• Module 04 – Measuring and Classifying Stars

The Hertzsprung-Russell diagram is an important tool in the classification of stars and the understanding stellar evolution. The H-R diagram was discovered independently by two astronomers in early 20th century using observations of star luminosity and surface temperature. With this lab exercise, you will use Stellarium to collect stellar information and then form your own H-R diagram and see if you can find how stars are group into different luminosity classes.

Background Question – Describe the four major groups of stars and where they are located on the H-R diagram.

Object: Explain the purpose of this laboratory assignment in your own words. What do you think you will accomplish or learn from this exercise?

Hypothesis: Write a simple hypothesis connected to different stars and the H-R diagram that you will be able to test up the Stellarium software (for example, most bright stars visible in the night are supergiants)


  • Open the Stellarium software.
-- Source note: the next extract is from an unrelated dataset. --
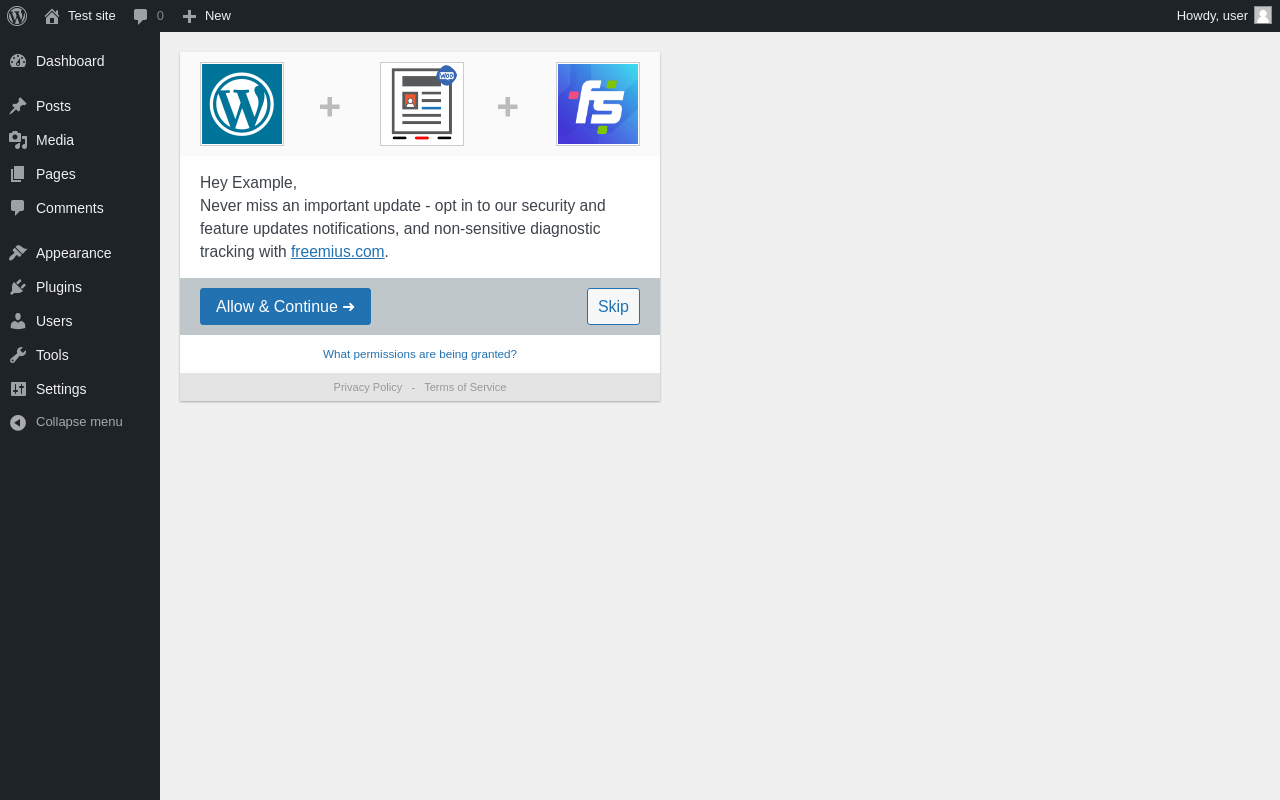Follow the freemius.com link

pos(337,252)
Open the Sky and Viewing options window (F4). Under the “Sky” tab, uncheck the Atmosphere and Dynamic eye adaption.
  • Select the Landscape tab and uncheck “Show ground”.
  • For this lab, you will need to record the spectral class and absolute magnitude of a group of near stars and a group of the brightest stars in the night sky. For each star, open the Search window (F3) and enter the star’s name. Click on the star and look at the displayed information at the upper right. Record the star’s spectral class and absolute magnitude in the chart. Some information has already been include in the chart.
  • Repeat step 3 for each of the stars on the list.
  • Plot each of your stars on the H-R diagram below. Denote each star by their listed star number and mark the nearest in red and the brightest stars in blue.
  • Using the H-R diagrams in Chapter 12 as a reference, mark out where the main sequence line, giant branch, supergiants branch, and white dwarfs region would be on your H-R diagram.

Q1: Based on the location of the Sun on your H-R diagram, what luminosity group (main sequence, giant, supergiant, or white dwarf) does the Sun belong to?

Q2: What stars did you find to be supergiants?

Q3: What luminosity group and spectral classes are most nearby stars?

Q4: What luminosity groups and spectral classes do most of the bright stars belong to?

Q5: Is there any part of the H-R diagram that you do not find any stars?

  • Continue using Stellarium if you need further information to test your individual hypothesis. If you need further direction, please ask your instructor.

Conclusion: In 1-2 paragraphs, explain if your observations and data support or conflict with your hypothesis and if you have met your assignment objective. Was there any portion of the assignment that was particularly interesting or difficult?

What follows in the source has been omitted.